DOCUMENT SEGMENT -

** begin **

Chapter 2 - Walk . . . it’s about our conduct
- The natural man has worked out his own standards of right and wrong… Have we realized that for us the starting point is a different one? Christ is for us the Tree of Life? We do not begin from the matter of ethical right and wrong. We do not start from that other tree. We begin from him; and the whole question for us is one of life. . . . Nothing has done greater damage to our Christian testimony that our trying to be right and demanding right of others.” (19-20)
- What does this do to conversations about “Worldviews”?
- How would this speak to the rifts in the culture and what we bring to those rifts?
- “Often we try to be meek and gentle without knowing what it means to let God work in us the meekness and gentleness of Christ. We try to show love, and finding we have none, we ask the Lord for love. Then we are surprised that he does not give it to us. . . . We have been accustomed to look upon holiness as a virtue, upon humility as a grace, upon love as a gift to be sought from God. But Christ of God is himself everything we shall ever need.” (P24-25)
- How does Nee connect with practicing the Spiritual Disciplines that JMComer or R.Foster talk about? Is there a contradiction here? If so, are both true?
Chapter 3 - Stand - It’s about the mission of the Church
- “For no Christian can hope to enter the warfare of the ages without learning to rest in Christ and in what he has done, and then, through the strength of the Holy Spirit within, to follow him in a practical, holy life here on earth. If he is deficient in either of these he will find that all the talk about spiritual warfare remains only talk; he will never know its reality. Satan can afford to ignore him for he does not count for anything.” (40)

** end **

RECORDS -
** begin **

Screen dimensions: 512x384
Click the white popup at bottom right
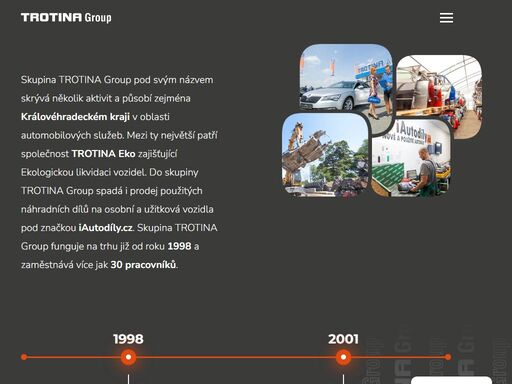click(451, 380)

** end **
** begin **

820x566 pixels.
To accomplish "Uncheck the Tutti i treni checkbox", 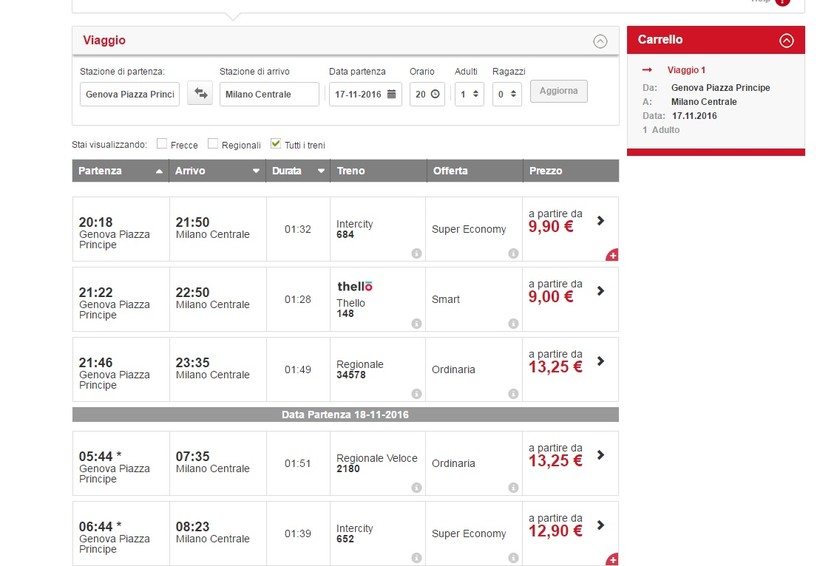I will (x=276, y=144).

** end **

GOALS -
1 > In the study notes, repeat the passage from "Chapter 2 - Walk" up to and including "to those rifts?".
2 > Translate this sentence from the study notes into Spanish: "We begin from him; and the whole question for us is one of life."

OUTPUTS IN ORDER -
1 >
Chapter 2 - Walk . . . it’s about our conduct
- The natural man has worked out his own standards of right and wrong… Have we realized that for us the starting point is a different one? Christ is for us the Tree of Life? We do not begin from the matter of ethical right and wrong. We do not start from that other tree. We begin from him; and the whole question for us is one of life. . . . Nothing has done greater damage to our Christian testimony that our trying to be right and demanding right of others.” (19-20)
- What does this do to conversations about “Worldviews”?
- How would this speak to the rifts in the culture and what we bring to those rifts?

2 > Partimos de él; y toda la cuestión para nosotros es una cuestión de vida.